Romney Says Election Is Not About Money, Despite All Evidence To The Contrary

    Money has always been important, and Mitt's cash is doing some major damage to Newt.

    Former Massachusetts Gov. Mitt Romney, who has far out-raised the rest of the Republican presidential field, rejected accusations by former Speaker of the House Newt Gingrich that he was buying the election.

    Gingrich said he was being Romney-boated by a slew of negative attack ads by independent expenditure groups allied with Romney.

    "If I had spent $20 mil defining Romney he’d be at 3 [percent]," Gingrich said.

    Speaking to a crouching mass of reporters in the side room of an Atlantic, Iowa diner, Romney noted Gingrich had his best fundraising quarter yet.

    "This is an election, however, that is not being driven by money raised, it's being driven by message, by connection with the voters, by debates, experience," he said. "Those are the issues that have been driving the debate so far."

    But negative ads have done more to damage Newt Gingrich than anything else in this campaign. Voters had largely overlooked and ignored his eccentricities and prior sins when they propelled him to the front of the pack in Iowa and nationally.
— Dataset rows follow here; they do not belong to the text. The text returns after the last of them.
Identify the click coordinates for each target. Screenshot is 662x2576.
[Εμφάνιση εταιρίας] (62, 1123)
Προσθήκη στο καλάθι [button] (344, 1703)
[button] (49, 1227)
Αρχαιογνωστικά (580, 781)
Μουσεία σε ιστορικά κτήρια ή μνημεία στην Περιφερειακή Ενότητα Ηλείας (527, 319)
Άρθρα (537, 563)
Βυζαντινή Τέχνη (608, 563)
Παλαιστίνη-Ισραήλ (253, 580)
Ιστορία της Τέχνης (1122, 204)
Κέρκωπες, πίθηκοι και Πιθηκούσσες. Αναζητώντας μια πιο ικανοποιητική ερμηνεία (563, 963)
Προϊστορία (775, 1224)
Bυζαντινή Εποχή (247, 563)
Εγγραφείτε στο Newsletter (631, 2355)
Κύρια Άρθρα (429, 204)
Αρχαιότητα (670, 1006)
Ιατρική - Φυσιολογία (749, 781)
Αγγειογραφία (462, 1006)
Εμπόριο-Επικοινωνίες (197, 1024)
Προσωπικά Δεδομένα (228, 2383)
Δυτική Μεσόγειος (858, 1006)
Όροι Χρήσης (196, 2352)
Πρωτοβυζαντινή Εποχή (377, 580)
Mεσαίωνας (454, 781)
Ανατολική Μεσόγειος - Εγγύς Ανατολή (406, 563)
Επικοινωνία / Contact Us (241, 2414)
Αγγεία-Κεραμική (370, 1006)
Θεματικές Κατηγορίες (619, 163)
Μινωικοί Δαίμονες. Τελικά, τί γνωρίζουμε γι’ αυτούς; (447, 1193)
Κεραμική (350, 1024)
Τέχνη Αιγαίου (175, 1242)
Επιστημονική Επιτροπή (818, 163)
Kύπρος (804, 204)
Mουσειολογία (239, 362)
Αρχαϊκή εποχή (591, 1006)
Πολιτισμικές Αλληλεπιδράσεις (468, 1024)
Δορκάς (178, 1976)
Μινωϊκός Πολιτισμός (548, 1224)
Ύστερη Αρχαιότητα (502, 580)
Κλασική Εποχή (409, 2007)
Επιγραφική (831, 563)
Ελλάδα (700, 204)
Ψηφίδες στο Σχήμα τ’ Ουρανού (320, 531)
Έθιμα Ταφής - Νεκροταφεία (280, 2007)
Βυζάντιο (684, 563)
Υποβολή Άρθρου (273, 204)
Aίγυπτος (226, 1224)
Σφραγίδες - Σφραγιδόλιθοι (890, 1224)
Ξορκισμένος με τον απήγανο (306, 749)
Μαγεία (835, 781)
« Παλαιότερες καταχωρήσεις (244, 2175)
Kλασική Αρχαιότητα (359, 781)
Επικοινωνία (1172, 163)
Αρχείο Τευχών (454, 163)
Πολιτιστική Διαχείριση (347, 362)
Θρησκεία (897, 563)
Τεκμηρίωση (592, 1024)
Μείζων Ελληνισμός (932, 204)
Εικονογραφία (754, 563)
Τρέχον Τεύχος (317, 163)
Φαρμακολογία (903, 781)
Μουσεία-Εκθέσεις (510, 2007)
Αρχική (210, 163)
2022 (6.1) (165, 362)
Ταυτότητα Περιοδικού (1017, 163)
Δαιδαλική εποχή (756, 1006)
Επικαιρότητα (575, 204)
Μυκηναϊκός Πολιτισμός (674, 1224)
    But a barrage of attack ads from Rep. Ron Paul and Romney's Super PACs undoubtedly caused Gingrich's poll collapse — especially in Iowa, where the majority of the ads have aired and he's seen his largest declines.

    As we pointed out this morning, this election has proven yet again that the conventional ways of politicking — retail and television ads — are just as important as they've always been.

    Gingrich may just be the starkest example that the truism is holding.